ContextChanger changer(sound->context);
Except the clean-up code in SASL had this:
That is, of course, totally legal C++, and totally not useful. I look forward to the day when creating a temporary object in its own expression with a non-trivial destructor is a warning, because I've done this in my own code too.

Without a working context changer, SASL's cleanup code would attempt to clean up all of X-Plane's audio objects (not cool man, not cool!) and then kill its own context. Of course, its own context was still playing since no cleanup had happened.

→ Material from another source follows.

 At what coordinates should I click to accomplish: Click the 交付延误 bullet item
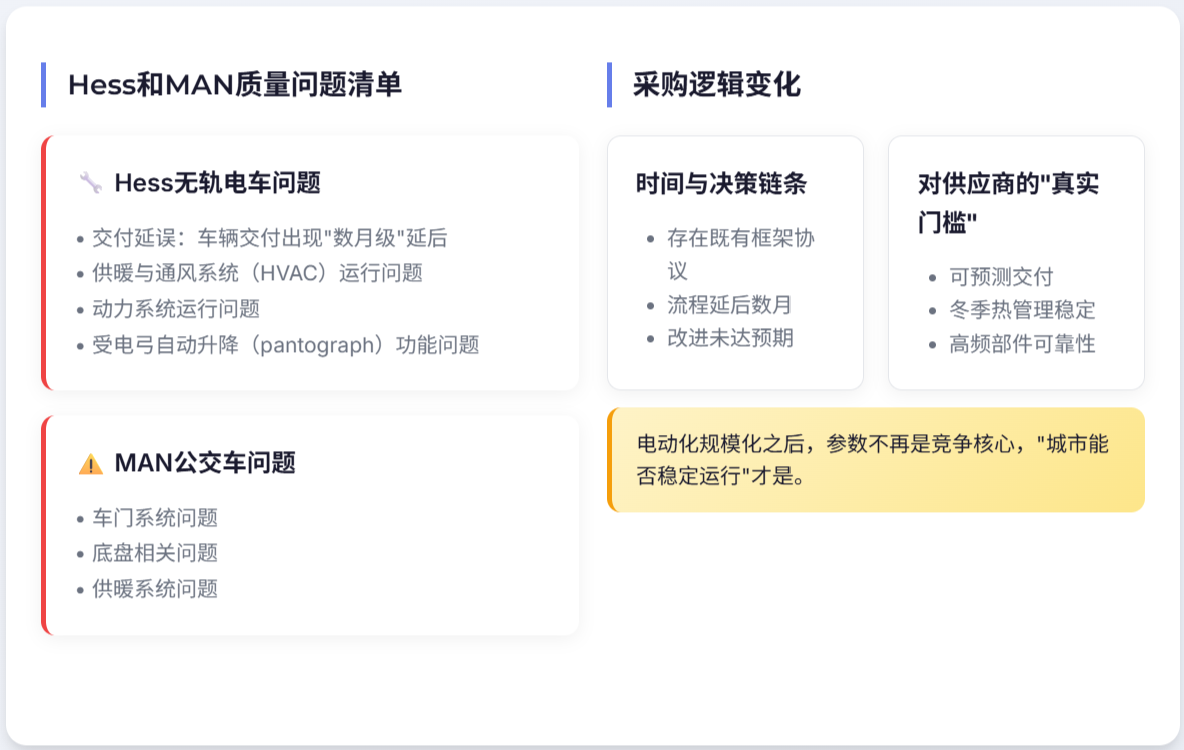click(x=270, y=238)
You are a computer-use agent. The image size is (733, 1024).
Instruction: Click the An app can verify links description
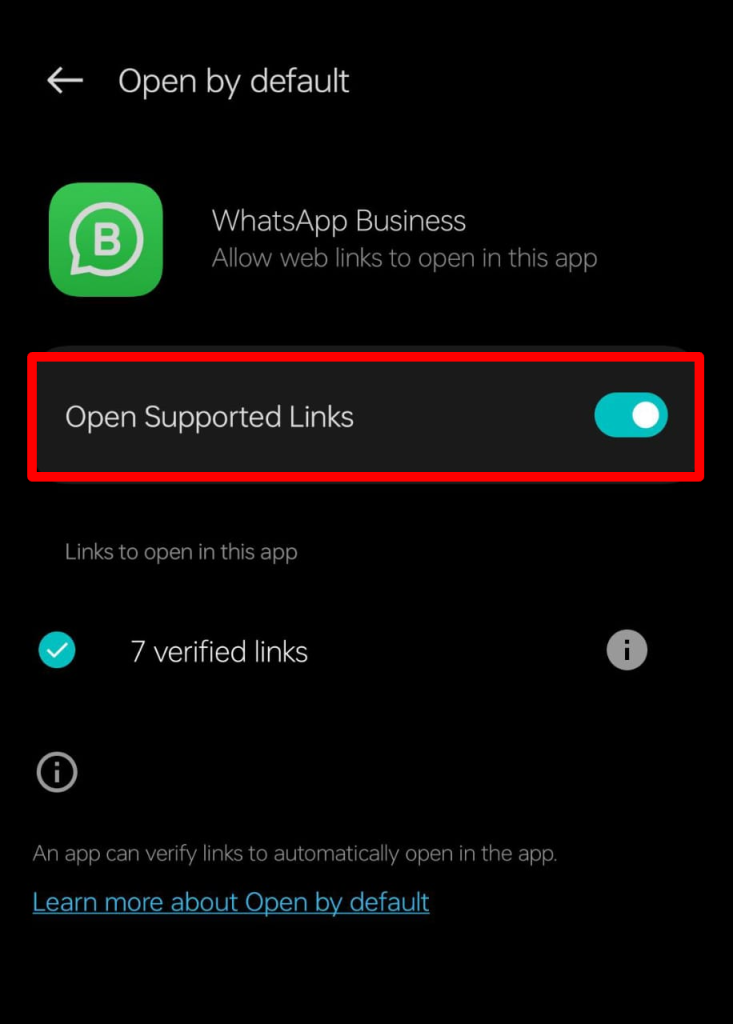295,854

To put it bluntly, this bug makes me pretty mad, and here's why:
  • This code has literally never worked right. Not once, not since day one.
  • The fact that this code was not working right was easily detectable just by checking the OpenAL error code. When SASL goes to delete sources in the wrong context, in most cases the source names are wrong and OpenAL returns an error code. During development and in debug mode, SASL should be checking the OpenAL error code, at least when it finishes its own work before returning control to X-Plane.
Unfortunately, before this bug was fixed, SASL contained only one bit of "error checking code":
ContextChanger(ALCcontext *context) {oldContext = alcGetCurrentContext();alcMakeContextCurrent(context);alGetError();};
If you don't speak OpenAL, basically that's SASL clearing the error code before beginning audio work, with no check of what is in there. This is not how to do error checking.

The Fix Is In

The good news is that the newest version of SASL (2.4 as of this writing) fixes the context changer bug, and also in some cases checks the OpenAL error code after issuing OpenAL commands. The error checking is not as complete as I'd like to see, and still will silence the error sometimes, but it's a step in the right direction.

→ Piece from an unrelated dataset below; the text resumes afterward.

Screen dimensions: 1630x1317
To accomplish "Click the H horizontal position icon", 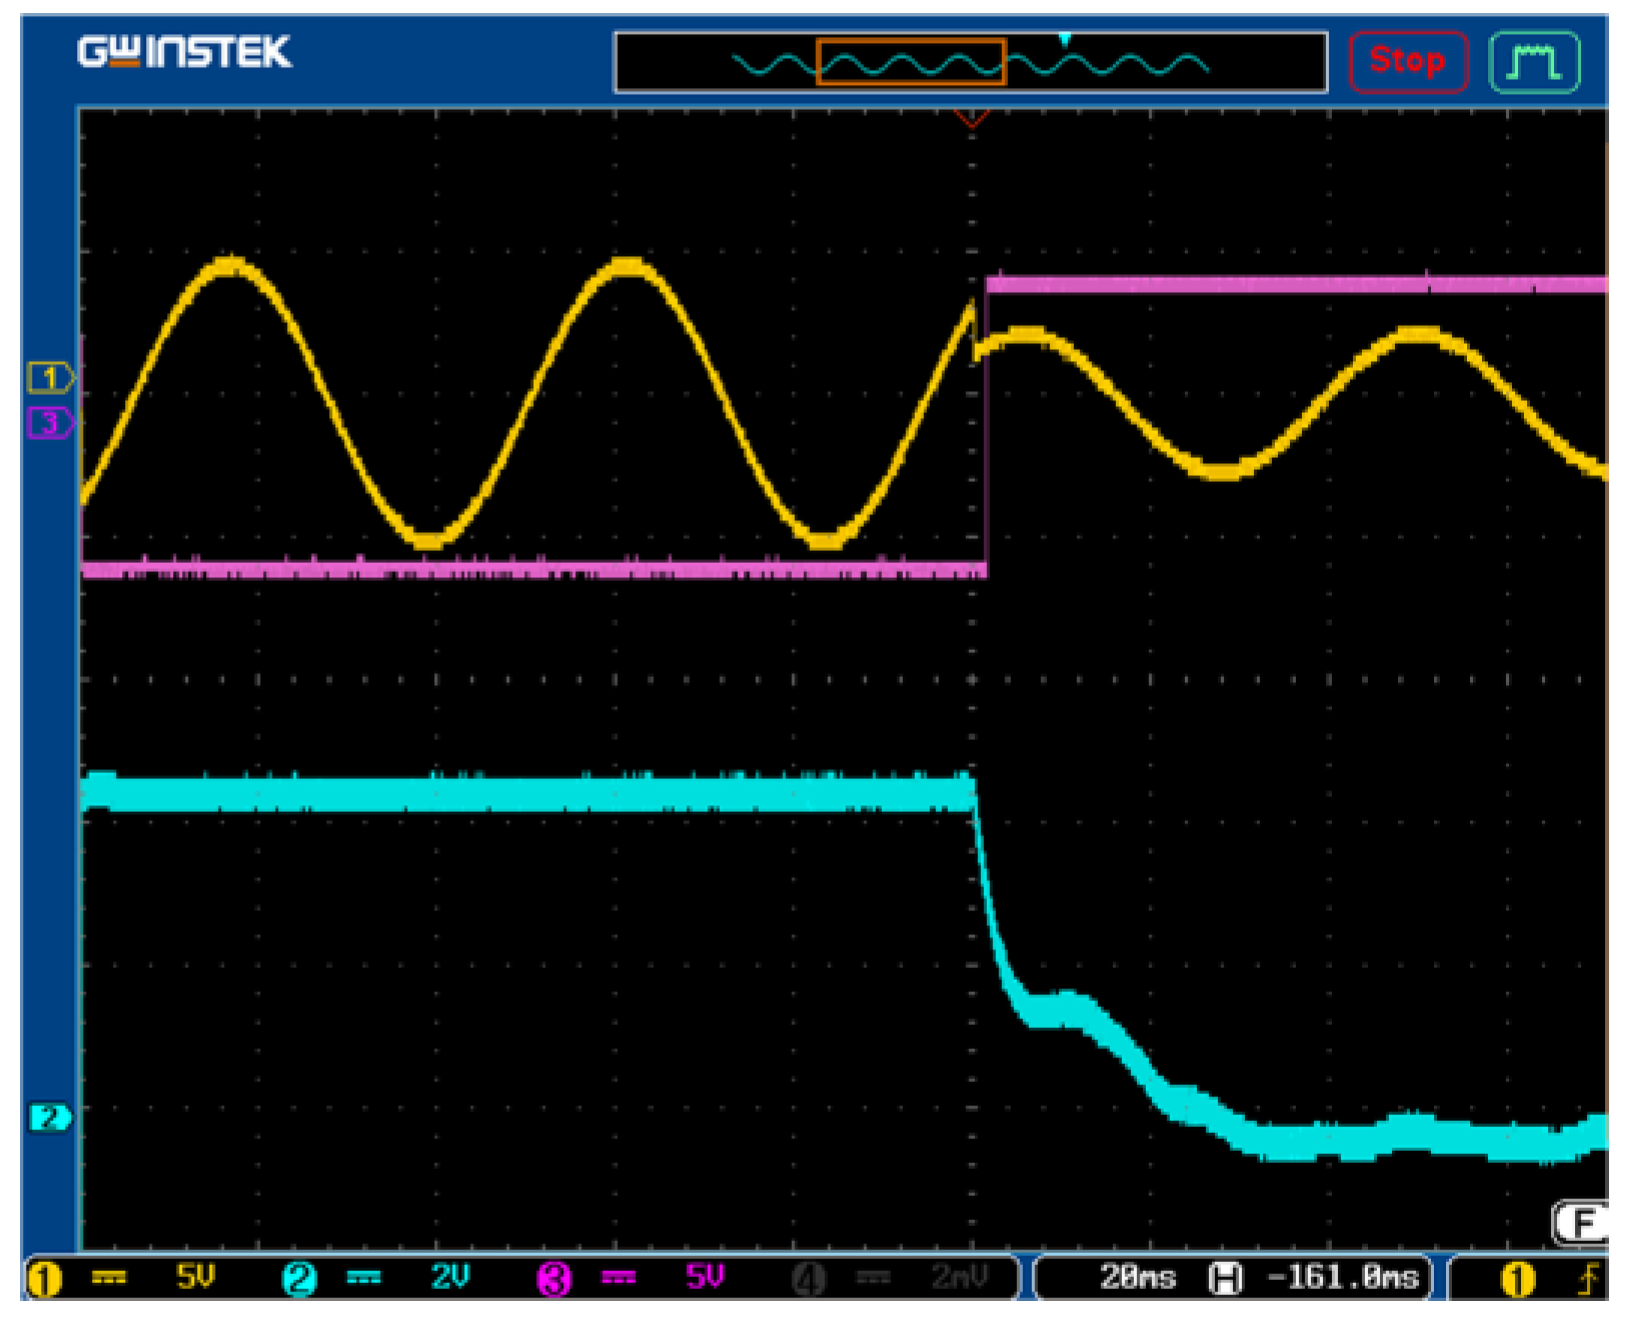I will click(1225, 1278).
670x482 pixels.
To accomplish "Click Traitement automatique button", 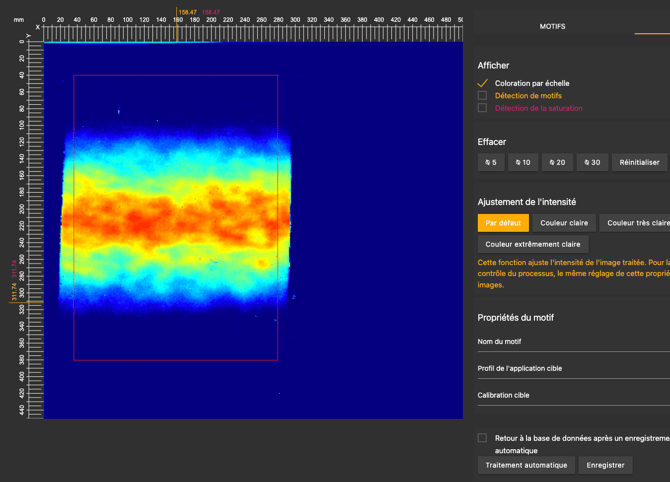I will coord(526,465).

Are there any teachable moments here? I think there are a few:
  • If an API provides return codes* for the purpose of determining program correctness (E.g. OpenAL returning "invalid source") it is absolutely to leverage those return codes to do debug assertion checking.
  • It is not good enough to run the code and observe expected behavior at the user level - you need to verify that the code is actually doing what you expect, or you don't know. (A very wise senior engineer once told that to me 21 (!) years ago when I was just an intern at Avid's taken me about that long to deeply understand this in my gut.)
  • Any time the behavior of code isn't going to be directly user observable (which includes pretty much all resource cleanup code), you need to design the system for debug-ability, e.g. create test cases, attach the debugger, put logging in place, put assertions in place. Proving a program is correct and debugging it is a design requirement just like functionality.

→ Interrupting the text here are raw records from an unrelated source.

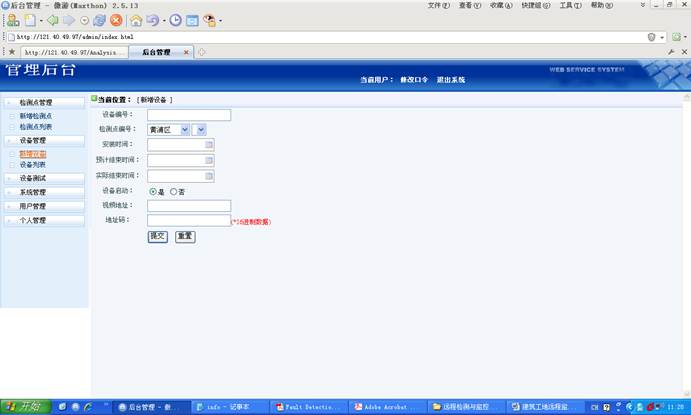This screenshot has width=691, height=415.
Task: Open calendar picker for 安装时间 field
Action: (x=209, y=145)
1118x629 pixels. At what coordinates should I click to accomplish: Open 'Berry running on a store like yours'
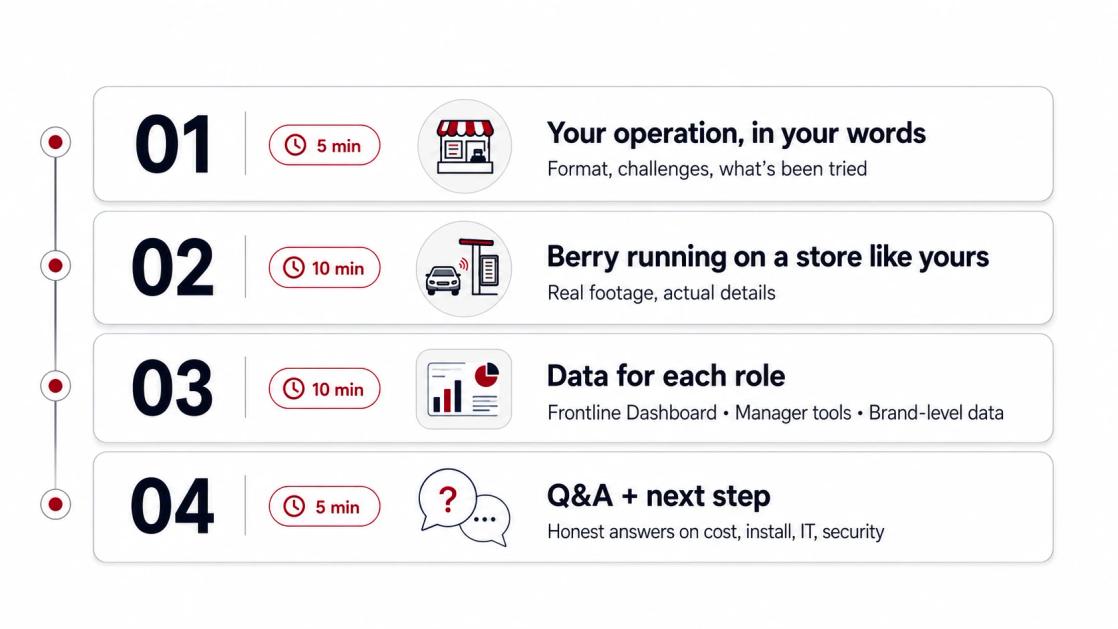click(x=768, y=257)
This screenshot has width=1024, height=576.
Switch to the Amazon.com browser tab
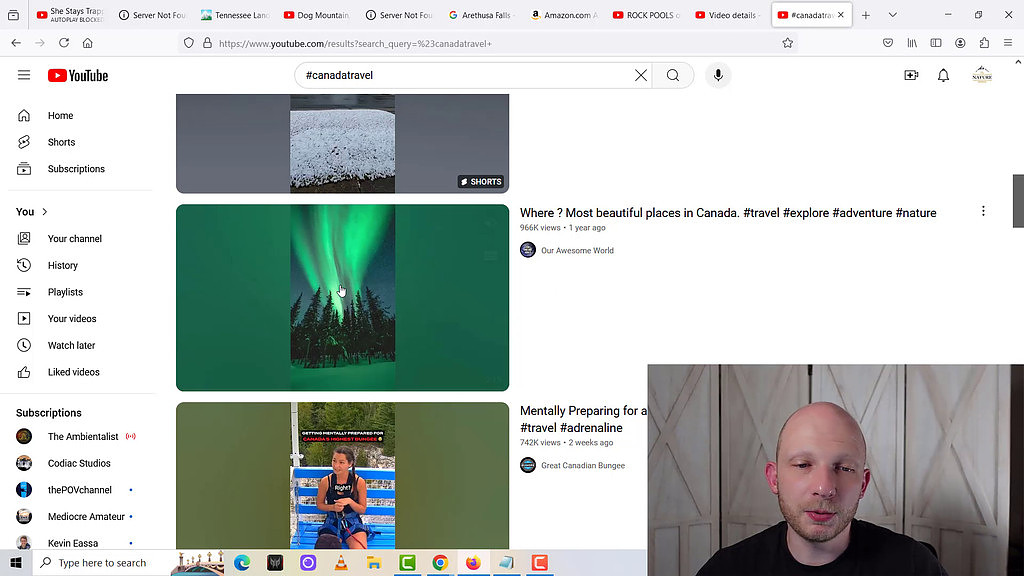[x=565, y=14]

* I don't want to use the term error codes for these returns because I think it is important to distinguish between mistakes in program correctness (you, the programmer, screwed up) and expected failures of hardware (e.g. a disk read error). Having a return enumeration from a function is a coding idiom that can be used for either of these cases. In the case of OpenAL and OpenGL, the returned code detects both programmer mistakes and underlying "errors", e.g. exhaustion of memory.